# Start of MATERIAL TO PROCESS

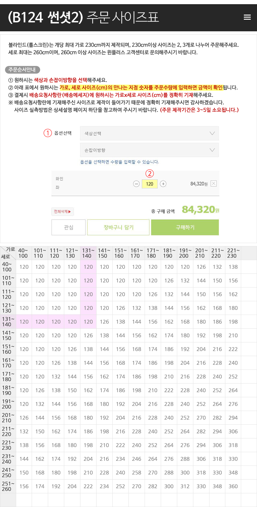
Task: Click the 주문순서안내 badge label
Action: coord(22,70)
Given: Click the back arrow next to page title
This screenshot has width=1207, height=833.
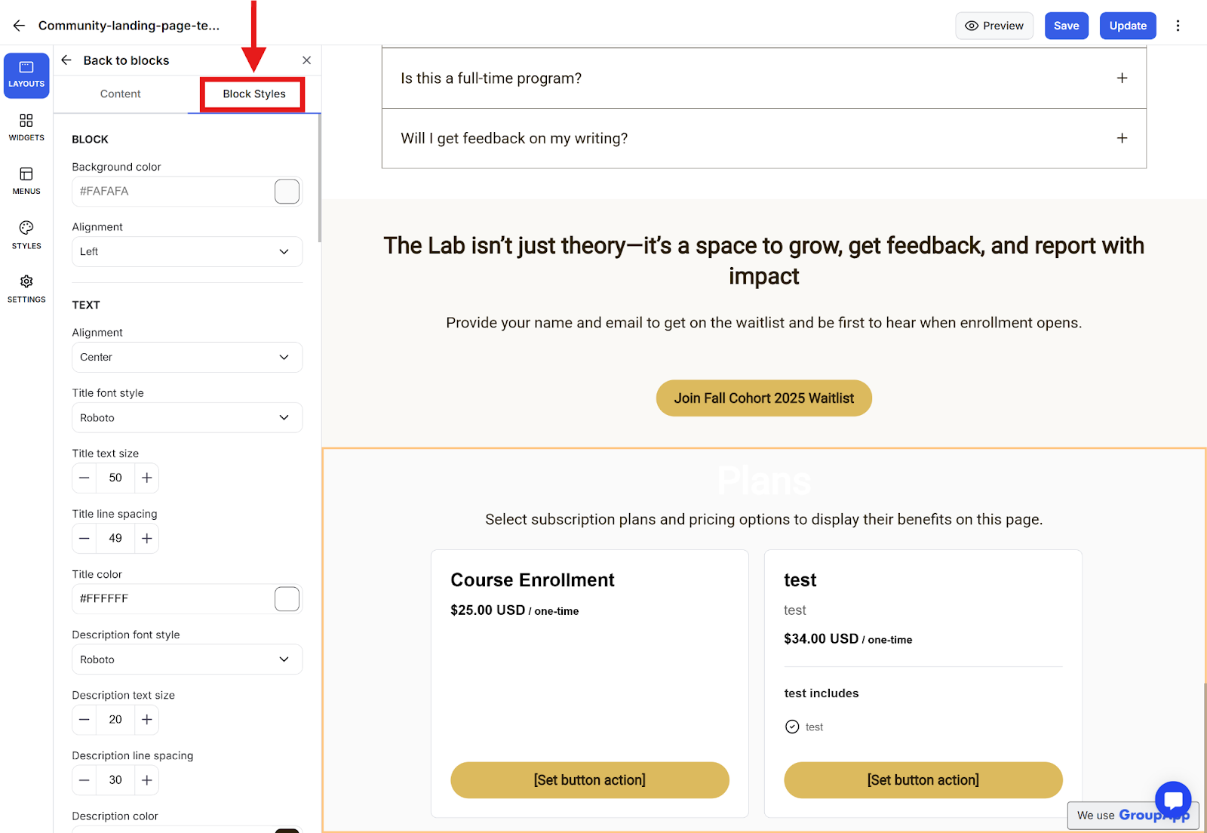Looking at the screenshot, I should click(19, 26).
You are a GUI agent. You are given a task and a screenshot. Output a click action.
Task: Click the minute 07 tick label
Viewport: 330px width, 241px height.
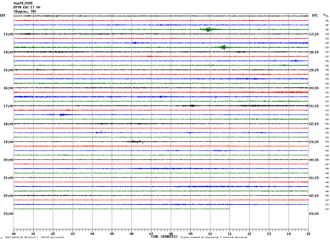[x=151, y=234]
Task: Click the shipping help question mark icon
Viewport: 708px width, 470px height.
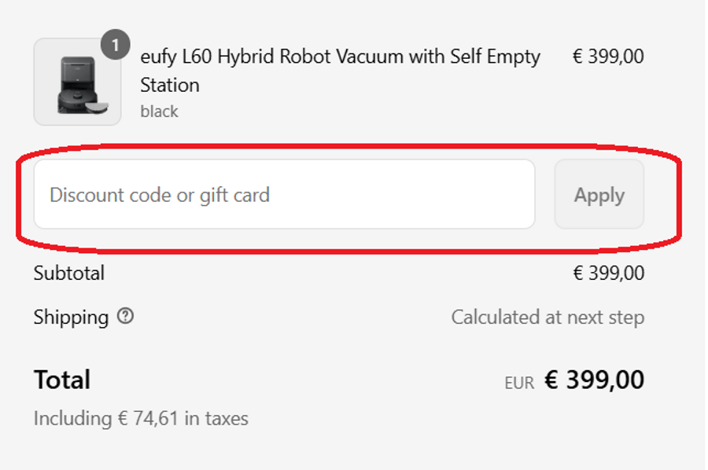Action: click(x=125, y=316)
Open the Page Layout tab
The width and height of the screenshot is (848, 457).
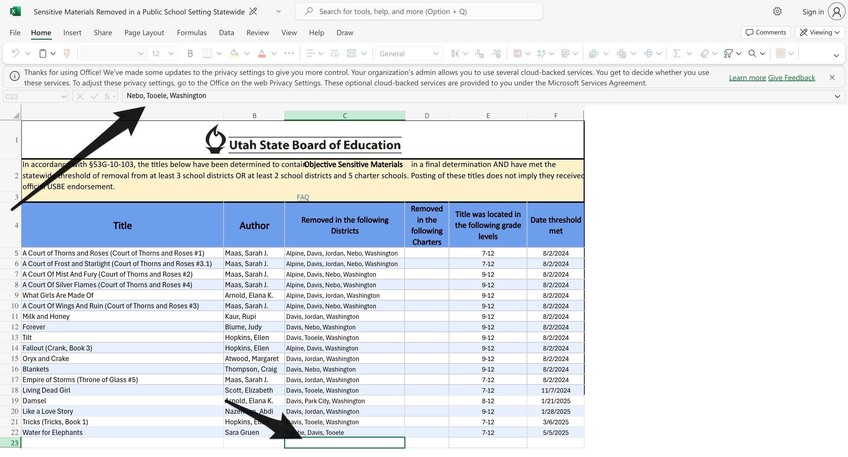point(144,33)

# End of MATERIAL TO PROCESS
# Start of MATERIAL TO PROCESS

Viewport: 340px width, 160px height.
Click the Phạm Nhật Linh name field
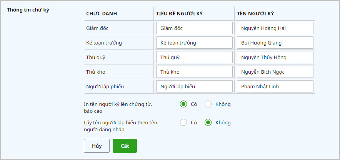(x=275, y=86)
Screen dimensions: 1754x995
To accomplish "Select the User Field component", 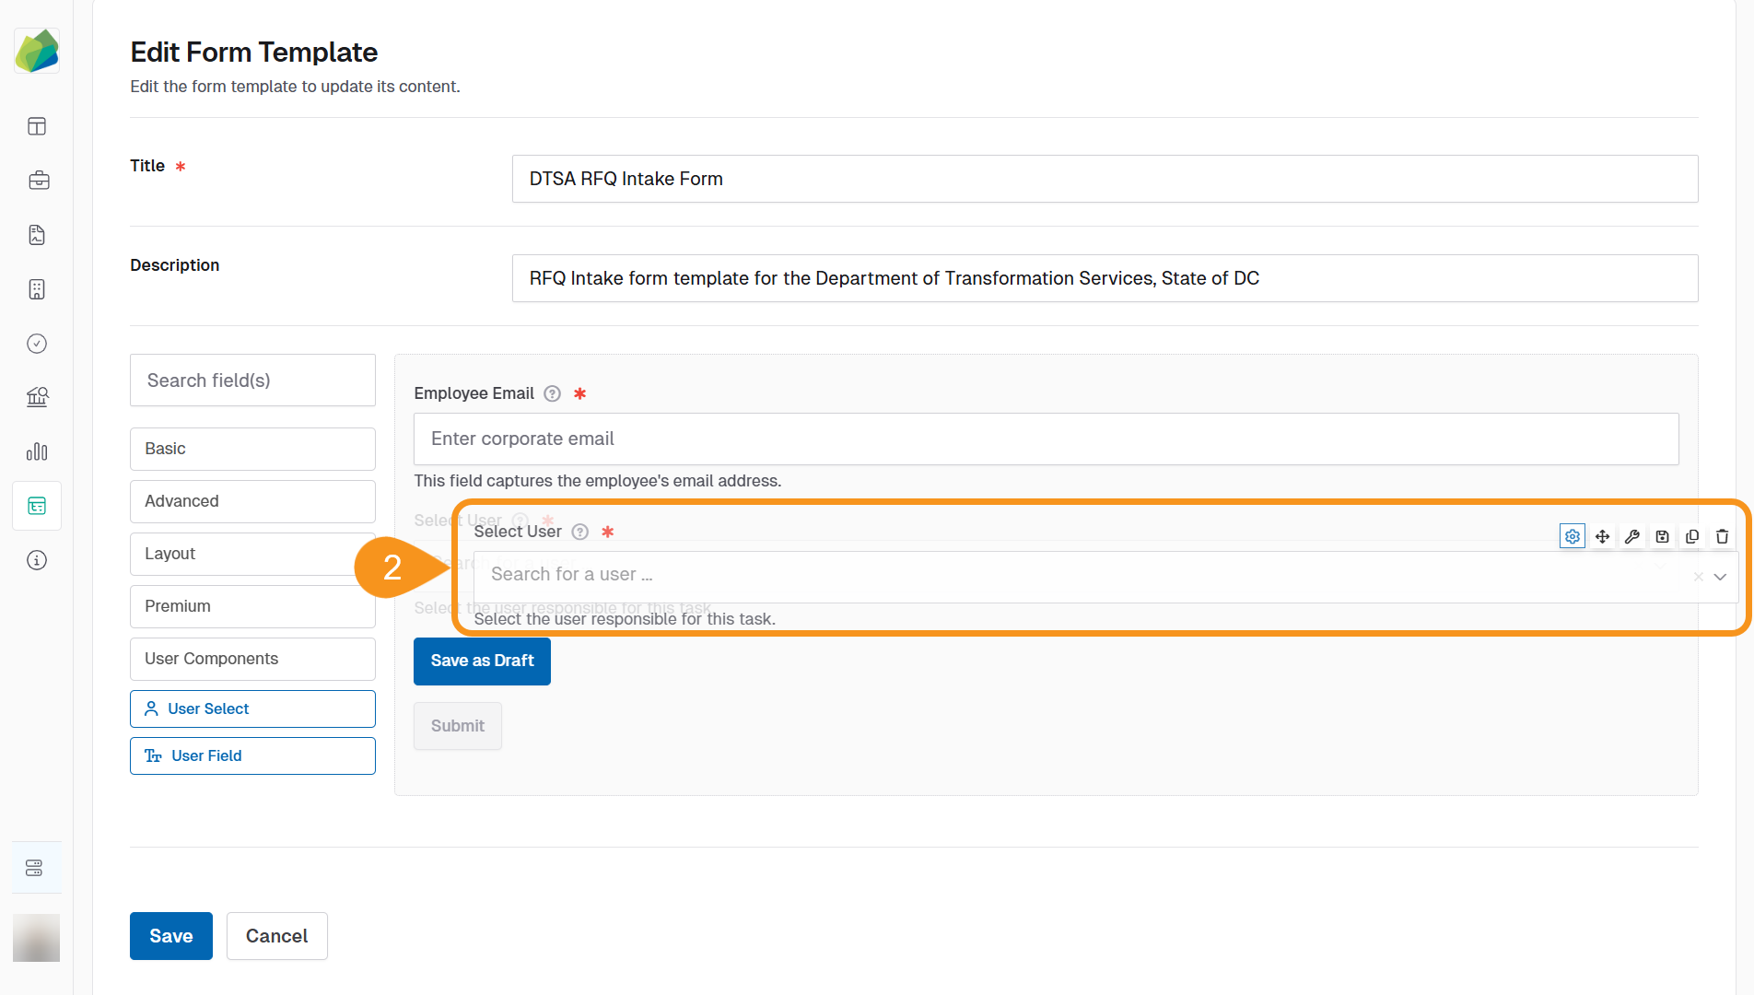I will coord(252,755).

# End of MATERIAL TO PROCESS
# Start of MATERIAL TO PROCESS

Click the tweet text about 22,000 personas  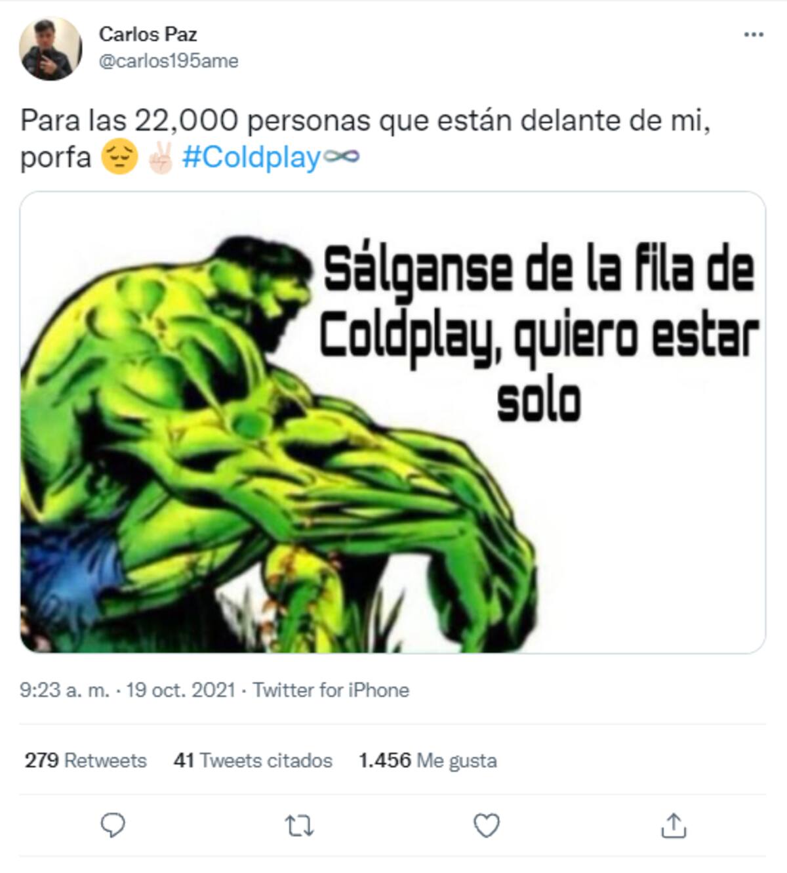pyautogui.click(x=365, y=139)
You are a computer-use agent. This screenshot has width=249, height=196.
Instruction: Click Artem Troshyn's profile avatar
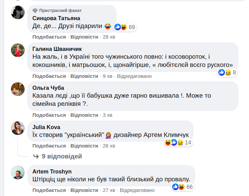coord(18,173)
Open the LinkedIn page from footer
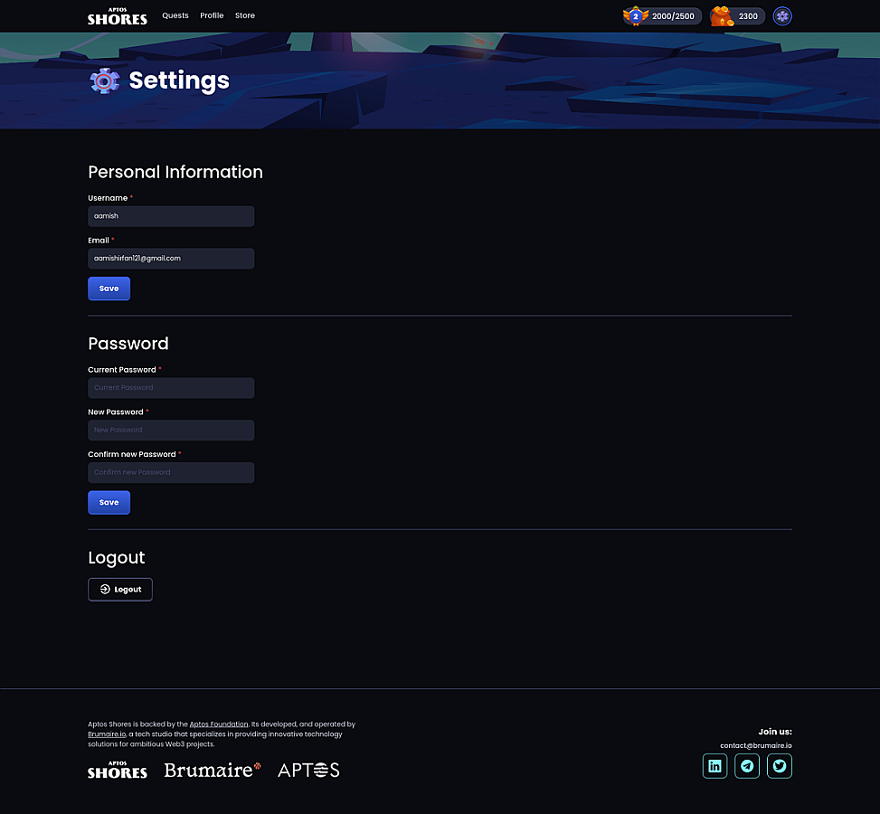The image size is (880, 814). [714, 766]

# End of MATERIAL TO PROCESS

_WRITTEN INSTRUCTION_
Locate each line in the records above that contains the string "height", and copy those lines.

_SOLUTION TO THE EXERCISE_
This screenshot has width=1207, height=833.
Viewport: 330px width, 241px height.
Viewport: 708px width, 470px height.
The width and height of the screenshot is (848, 457).
Viewport: 340px width, 160px height.
You are a computer-use agent. This screenshot has width=249, height=196.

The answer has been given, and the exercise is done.